Action item
Stopping at the line that holds "Select the Edit", repeat the lines below exactly, starting from the very first and including that final line.

☆ ☆ ☆ ☆ ☆

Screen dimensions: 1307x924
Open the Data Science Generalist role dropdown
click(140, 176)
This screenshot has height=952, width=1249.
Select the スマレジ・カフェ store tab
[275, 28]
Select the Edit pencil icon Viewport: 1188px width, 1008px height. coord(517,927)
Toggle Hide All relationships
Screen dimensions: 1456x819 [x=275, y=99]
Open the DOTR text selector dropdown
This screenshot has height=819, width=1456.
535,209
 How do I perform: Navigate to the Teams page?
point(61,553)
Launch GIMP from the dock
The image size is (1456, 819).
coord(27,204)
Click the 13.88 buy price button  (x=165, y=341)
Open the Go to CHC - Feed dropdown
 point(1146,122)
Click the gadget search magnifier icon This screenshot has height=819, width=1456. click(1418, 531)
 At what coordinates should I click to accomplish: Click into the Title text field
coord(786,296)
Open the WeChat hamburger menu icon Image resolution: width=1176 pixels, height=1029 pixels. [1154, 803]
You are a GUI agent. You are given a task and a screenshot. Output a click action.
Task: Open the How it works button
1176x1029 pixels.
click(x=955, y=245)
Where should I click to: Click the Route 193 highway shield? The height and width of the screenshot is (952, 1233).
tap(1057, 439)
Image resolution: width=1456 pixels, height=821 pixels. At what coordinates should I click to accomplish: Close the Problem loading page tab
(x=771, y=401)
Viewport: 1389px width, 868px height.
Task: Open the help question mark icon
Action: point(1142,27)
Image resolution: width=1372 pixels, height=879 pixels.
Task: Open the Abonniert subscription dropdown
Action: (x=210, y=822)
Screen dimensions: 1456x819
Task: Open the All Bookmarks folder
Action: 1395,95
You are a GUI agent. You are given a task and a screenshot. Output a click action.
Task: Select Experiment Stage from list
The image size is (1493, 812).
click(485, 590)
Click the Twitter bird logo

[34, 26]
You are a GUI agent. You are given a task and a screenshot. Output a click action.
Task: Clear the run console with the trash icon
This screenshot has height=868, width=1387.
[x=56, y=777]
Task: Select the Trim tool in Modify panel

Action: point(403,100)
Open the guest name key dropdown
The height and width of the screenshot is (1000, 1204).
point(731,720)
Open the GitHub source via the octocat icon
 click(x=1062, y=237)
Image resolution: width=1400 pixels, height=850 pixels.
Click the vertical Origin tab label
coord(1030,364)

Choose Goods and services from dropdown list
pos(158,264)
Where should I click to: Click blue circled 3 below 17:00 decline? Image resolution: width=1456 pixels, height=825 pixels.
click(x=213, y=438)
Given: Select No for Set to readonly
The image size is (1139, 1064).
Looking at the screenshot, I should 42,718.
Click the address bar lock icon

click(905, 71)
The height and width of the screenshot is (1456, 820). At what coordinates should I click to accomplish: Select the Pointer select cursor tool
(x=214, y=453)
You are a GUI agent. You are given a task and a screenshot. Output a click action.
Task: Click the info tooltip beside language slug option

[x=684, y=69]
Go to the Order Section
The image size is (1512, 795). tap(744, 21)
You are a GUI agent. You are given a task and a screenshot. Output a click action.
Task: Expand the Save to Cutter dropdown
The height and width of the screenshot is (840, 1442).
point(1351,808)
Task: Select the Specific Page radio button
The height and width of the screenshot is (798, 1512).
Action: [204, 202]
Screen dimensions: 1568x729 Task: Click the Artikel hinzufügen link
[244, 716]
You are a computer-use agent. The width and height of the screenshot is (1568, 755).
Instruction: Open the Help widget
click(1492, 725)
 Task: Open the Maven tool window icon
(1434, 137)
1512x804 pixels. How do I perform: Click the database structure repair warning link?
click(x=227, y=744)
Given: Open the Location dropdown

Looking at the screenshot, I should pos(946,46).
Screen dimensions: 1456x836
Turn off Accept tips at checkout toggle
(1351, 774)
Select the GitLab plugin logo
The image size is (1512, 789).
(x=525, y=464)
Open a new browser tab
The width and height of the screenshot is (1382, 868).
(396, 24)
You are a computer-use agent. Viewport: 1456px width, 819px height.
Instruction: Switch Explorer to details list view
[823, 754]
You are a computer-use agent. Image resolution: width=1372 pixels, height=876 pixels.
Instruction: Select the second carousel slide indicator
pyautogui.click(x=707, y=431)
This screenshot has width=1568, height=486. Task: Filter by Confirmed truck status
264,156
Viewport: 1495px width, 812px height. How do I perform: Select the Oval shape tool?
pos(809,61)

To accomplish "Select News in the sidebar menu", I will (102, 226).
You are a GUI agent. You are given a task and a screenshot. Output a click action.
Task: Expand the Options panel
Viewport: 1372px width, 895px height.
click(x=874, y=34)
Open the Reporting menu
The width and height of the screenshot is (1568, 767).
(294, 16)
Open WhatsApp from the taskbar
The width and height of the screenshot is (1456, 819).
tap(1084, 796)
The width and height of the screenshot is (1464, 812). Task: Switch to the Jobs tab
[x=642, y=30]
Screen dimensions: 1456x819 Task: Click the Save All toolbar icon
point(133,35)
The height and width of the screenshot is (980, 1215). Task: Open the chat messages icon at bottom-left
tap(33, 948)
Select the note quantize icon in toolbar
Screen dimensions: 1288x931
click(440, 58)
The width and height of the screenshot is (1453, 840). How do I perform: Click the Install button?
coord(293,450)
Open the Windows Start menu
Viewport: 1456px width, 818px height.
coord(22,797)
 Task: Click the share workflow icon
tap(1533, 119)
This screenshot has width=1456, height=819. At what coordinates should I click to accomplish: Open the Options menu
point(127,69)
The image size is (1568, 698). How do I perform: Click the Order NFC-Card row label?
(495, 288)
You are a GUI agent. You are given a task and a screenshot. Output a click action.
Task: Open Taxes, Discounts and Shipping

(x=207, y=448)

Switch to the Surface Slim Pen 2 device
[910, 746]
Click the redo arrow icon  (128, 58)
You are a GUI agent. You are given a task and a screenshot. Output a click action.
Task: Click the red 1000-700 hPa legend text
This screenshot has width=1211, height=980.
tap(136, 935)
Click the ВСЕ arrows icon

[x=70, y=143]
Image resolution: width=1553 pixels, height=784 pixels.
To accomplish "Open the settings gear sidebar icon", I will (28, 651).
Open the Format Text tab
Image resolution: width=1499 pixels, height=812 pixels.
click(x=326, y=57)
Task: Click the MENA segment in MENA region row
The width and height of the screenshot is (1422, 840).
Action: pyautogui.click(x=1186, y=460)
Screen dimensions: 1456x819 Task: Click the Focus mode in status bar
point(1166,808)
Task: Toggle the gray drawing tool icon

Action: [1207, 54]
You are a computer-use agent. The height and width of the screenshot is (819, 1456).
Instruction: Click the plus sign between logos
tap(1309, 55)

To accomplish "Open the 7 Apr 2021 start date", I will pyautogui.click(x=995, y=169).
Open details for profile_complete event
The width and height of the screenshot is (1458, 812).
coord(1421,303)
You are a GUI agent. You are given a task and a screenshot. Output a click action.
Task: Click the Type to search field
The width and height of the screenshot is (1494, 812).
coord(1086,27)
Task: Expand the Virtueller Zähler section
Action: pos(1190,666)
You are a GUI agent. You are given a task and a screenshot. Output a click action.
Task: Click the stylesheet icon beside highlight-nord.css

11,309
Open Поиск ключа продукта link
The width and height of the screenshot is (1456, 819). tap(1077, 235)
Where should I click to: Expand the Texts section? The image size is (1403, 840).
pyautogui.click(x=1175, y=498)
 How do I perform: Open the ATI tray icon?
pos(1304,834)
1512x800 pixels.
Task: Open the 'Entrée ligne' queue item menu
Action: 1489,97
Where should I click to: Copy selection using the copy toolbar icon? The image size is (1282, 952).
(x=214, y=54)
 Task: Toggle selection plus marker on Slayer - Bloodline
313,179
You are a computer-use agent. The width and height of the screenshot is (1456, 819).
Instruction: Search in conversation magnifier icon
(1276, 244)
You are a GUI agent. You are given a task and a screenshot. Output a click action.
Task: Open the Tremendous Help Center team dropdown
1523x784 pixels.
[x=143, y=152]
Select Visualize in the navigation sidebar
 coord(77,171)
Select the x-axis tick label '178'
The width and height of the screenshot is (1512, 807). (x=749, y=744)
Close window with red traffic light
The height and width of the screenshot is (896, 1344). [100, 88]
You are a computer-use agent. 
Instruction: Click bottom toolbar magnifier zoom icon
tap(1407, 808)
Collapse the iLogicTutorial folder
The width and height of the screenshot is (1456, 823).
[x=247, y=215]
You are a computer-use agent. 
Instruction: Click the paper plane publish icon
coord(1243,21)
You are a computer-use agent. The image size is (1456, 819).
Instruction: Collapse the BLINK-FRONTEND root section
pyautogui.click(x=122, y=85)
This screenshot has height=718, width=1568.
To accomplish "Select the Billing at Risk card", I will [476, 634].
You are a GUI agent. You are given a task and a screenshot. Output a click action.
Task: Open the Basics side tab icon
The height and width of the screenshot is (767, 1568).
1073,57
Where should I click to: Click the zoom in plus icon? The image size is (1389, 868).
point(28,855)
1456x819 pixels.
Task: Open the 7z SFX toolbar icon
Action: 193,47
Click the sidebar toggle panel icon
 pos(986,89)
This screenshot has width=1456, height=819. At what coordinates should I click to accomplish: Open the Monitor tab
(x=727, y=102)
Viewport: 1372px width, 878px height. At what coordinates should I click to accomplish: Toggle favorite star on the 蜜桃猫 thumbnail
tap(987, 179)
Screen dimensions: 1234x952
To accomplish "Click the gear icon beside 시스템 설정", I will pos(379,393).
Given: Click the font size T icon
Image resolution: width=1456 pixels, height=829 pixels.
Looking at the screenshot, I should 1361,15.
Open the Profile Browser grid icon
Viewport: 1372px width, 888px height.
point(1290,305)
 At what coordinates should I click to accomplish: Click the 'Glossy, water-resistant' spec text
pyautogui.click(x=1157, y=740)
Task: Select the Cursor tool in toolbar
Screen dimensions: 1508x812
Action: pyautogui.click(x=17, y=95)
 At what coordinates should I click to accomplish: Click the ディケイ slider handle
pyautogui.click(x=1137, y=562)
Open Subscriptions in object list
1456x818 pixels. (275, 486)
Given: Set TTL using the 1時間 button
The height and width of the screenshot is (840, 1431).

☆ ☆ ☆ ☆ ☆

Response to the exercise
Screen dimensions: 1307x924
Open the Data Science Generalist role dropdown
click(140, 176)
This screenshot has height=952, width=1249.
Select the スマレジ・カフェ store tab
[275, 28]
Select the Edit pencil icon Viewport: 1188px width, 1008px height. coord(517,927)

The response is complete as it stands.